Quem vendia eram sempre mulheres, a maioria mulheres. Mulheres simples mesmo, morenas de vestido aquela coisa. Sei que estava sob o comando dessas mulheres essa coisa de trabalhar com barro (MIGUELZINHO, 16/02/15).

Dessa forma, nota-se que o educar para continuar é resistência de uma memória negra que se perpetua nos dizeres dos mestres, comerciantes e frequentadores da feira. Assim, a continuação da cultura, pelo ato de educar, é mais que simples fato de ter certeza de onde vêm as práticas culturais, estas são inconscientemente reproduzidas e repassadas, por uma educação cotidiana, dentro do espaço da feira seja por frequentadores que recebem dos mestres produtores, dos artesãos, seja pelos filhos dos artesãos que recebem de seus pais, sejam pelos parentes dos mestres que também perpetuam as práticas de seus parentes/mestres. Isso porque “exatamente por impregnar assim tão profundamente a existência dos homens, a educação é mais vivenciada do que pensada. Quase se autobastando parece dispensar a tarefa esclarecedora e norteadora do pensamento” (SEVERINO apud GADOTTI, 2003, p. 11).

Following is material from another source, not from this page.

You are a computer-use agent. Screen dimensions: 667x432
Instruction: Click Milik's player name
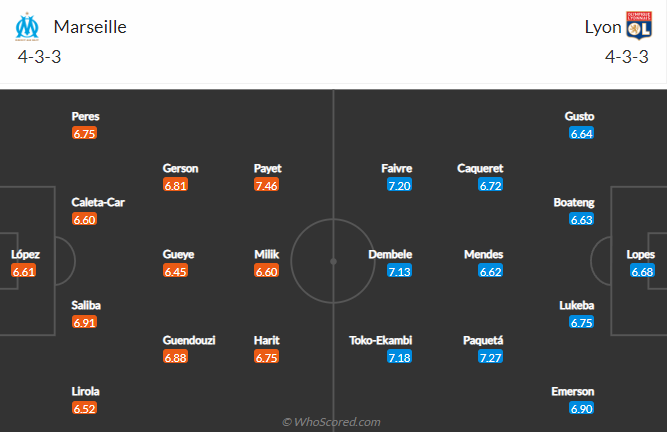click(x=267, y=254)
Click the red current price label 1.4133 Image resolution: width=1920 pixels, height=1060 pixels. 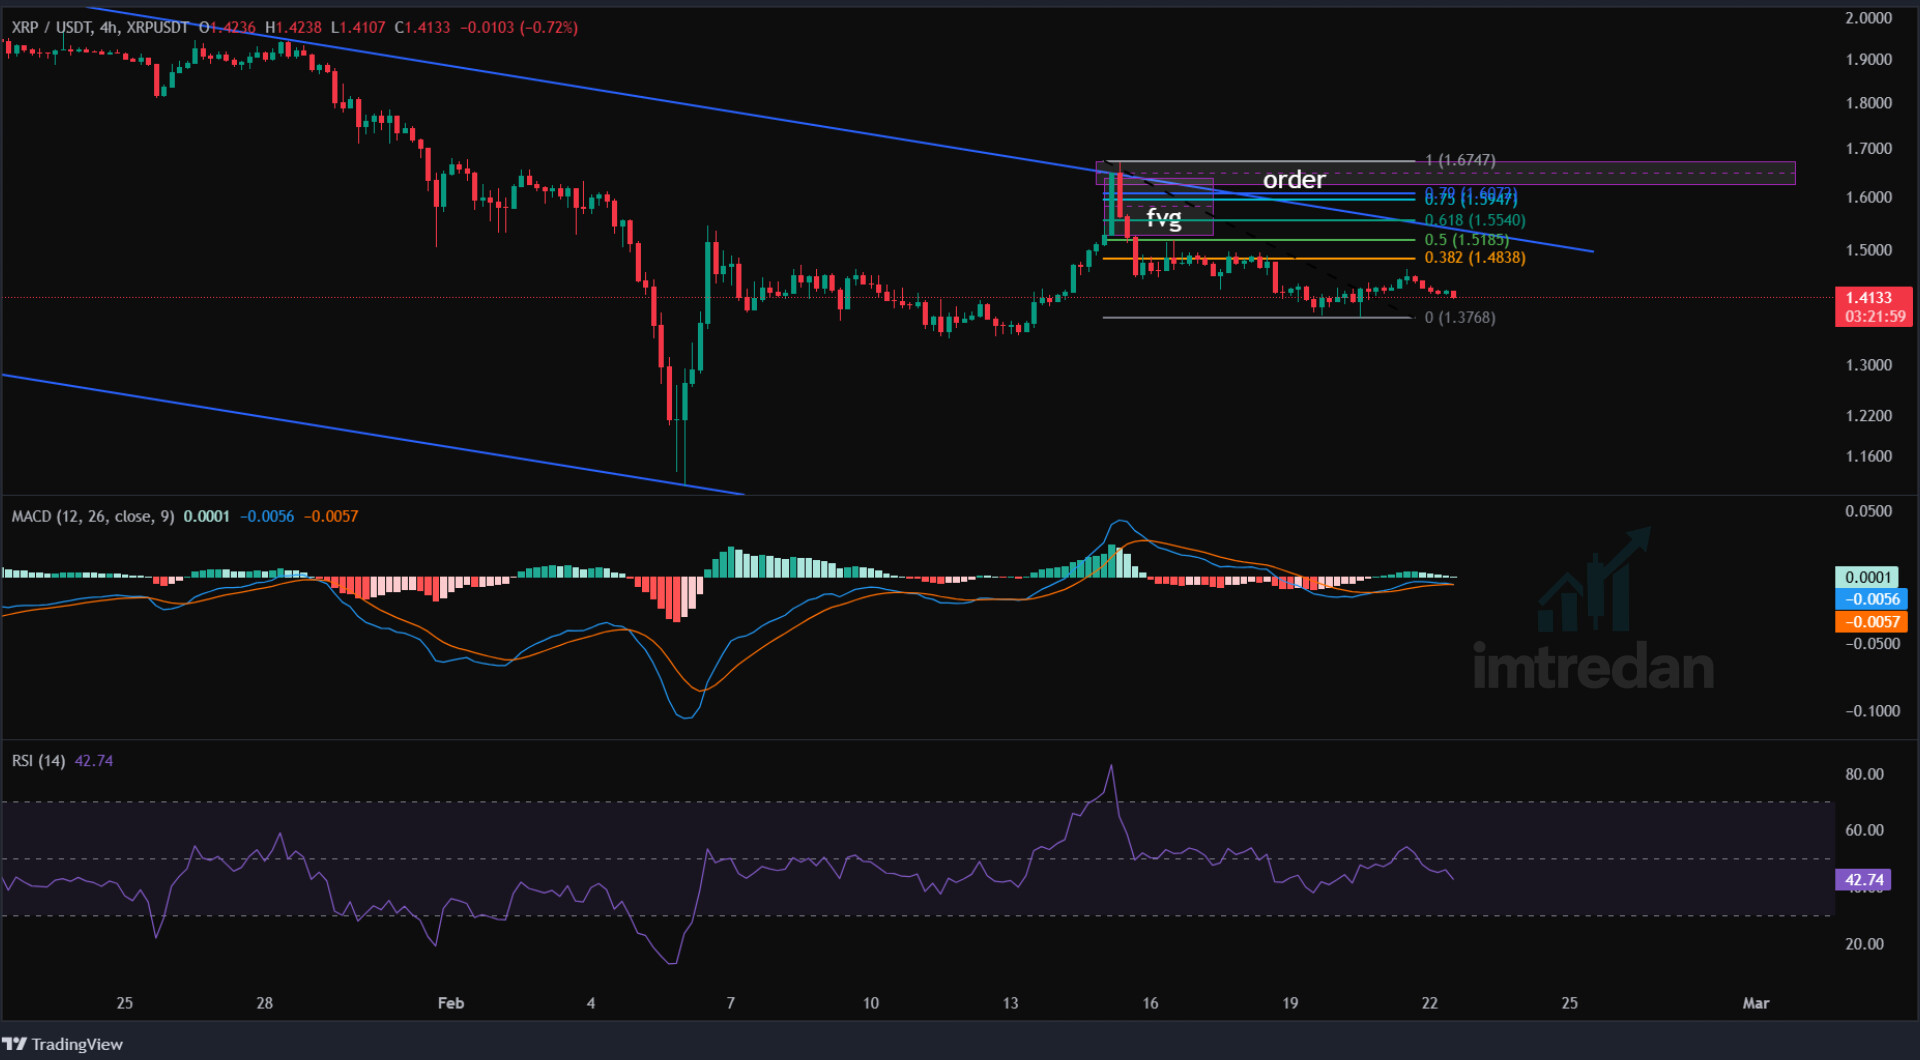tap(1872, 298)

Seja na percepção e apreensão daquele que frequenta quando chegam à feira que vendo os produtos perguntam para os comerciantes a origem, como foi produzido e quem as produziram e, em seguida, levam para seus lares tais conhecimentos no processo de perpetuação inconsciente do fazer cultural de matriz africana. Assim, se mantém o resistir e o continuar da cultura africana e afrodescendente que está aquém dos princípios básicos

do que se compreendem sobre a educação, assim se encontra um fazer educacional que perpetua o fazer cultural de base africana.

O intuito analítico colocado no uso da educação não se limita apenas a um grupo de códigos e não se reduz a normas formais, pelo contrário pretende se direcionar o cotidiano na sociedade. A atuação da educação volta-se a transformação do potencial humana no intuito da perpetuação dos conhecimentos tradicionais e manutenção da cultura e história de um povo. Isto permitirá cogitar apreensão e continuidade de história de grupos sociais que foram esquecidos ou negados. Tornará possível uma organização de mundo, este ditado por divergências, mais equitativo no que se refere às questões sociais, culturais e políticos; e, particularmente, a continuação das práticas e tradições culturais afrodescendentes e afro-brasileiras nas mentalidades do povo que frequentam a feira de Bodocó. Esta é a finalidade da educação da e na feira, instrução e transferência de conhecimento, mesmo que inconscientemente.